‘Legislative Turn' in Punishment
Over the course of the eighteenth century a succession of Qing emperors enacted hundreds of substatutes that codified changes in taxation, reorganised governance of ethnic minorities, eliminated hereditarily debased legal status, addressed contentious property rights issues and imposed harsh penalties for an increasing number of specifically defined violent crimes.
Peaking in the eighteenth century, the proliferation of new regulations more than quadrupled the number of substatutes in the Qing Code in comparison to the Ming Code. The most prolific Qing ‘legislators' were the Yongzheng Emperor (1723-35) and the Qianlong Emperor (1736-95), who together added more than a thousand new substatutes to the Qing Code during the eighteenth century. The broad legislative turn in Qing rule was conspicuous in the response to violent crime and capital punishment. The steady accretion of legislation included an increase in the listing of offences defined as capital crimes, restrictions on statutory pardons, a streamlining of review procedures, expansion of penal institutions and the extension of bare stick legislation. Of all the changes to criminal law, however, the resort to an aggressive policy of deterrence predicated on capital punishment was the most consequential.
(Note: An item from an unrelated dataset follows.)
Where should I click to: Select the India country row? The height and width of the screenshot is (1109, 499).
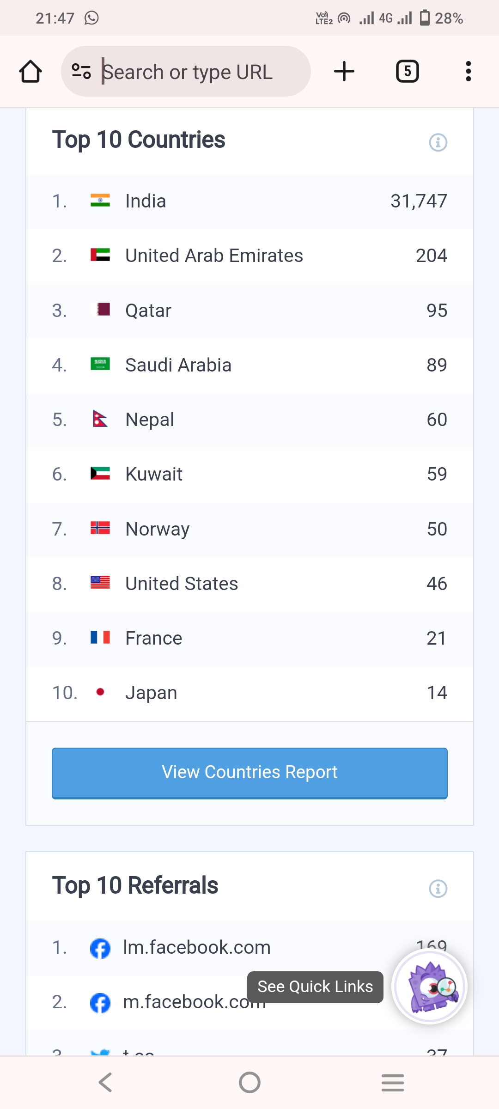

By embracing a strategy that deployed the presumed deterrent power of capital punishment, aimed at a particular type of offender, eighteenth-century emperors presented staggering practical and ideological challenges to the judicial bureaucracy.Ideologically, this legislative initiative indicated a new direction in Chinese criminal justice. Most notably, bare stick legislation profiled a new class of despicable and wilful miscreants. Often associated with unmarried downwardly mobile males who were frequently scapegoated for sexual crimes, eighteenth-century bare stick crimes were extended to include the illegal activities of local government underlings and pettifoggers, and crimes such as false accusation, fraud, opening graves, hoarding commodities, tax resistance and witchcraft, among others.
The far-reaching ideological implications of this effective redefinition of criminal behaviour are too complex to address in detail here, but it is sufficient to note that over time the common denominator of bare stick crimes was not social status of the perpetrators but their moral character. Similarly, these unlawful acts were diverse, but collectively they were all related to the side-effects of an increasingly complex commercialised economy and a highly mobile population. In this way, one could argue that bare stick legislation was an innovative response to combating crime, but the reliance on strict enforcement and expanded use of the death penalty ran the risk of toppling the highly centralised criminal justice system. Given the procedural requirements for adjudicating capital offences, one predictable and inescapable result of increasing the number of crimes eligible for the death penalty was that the sheer number of cases under review would increase. Making matters worse, the Qing rulers did not augment judicial personnel, pushing the judicial bureaucracy to near breaking point.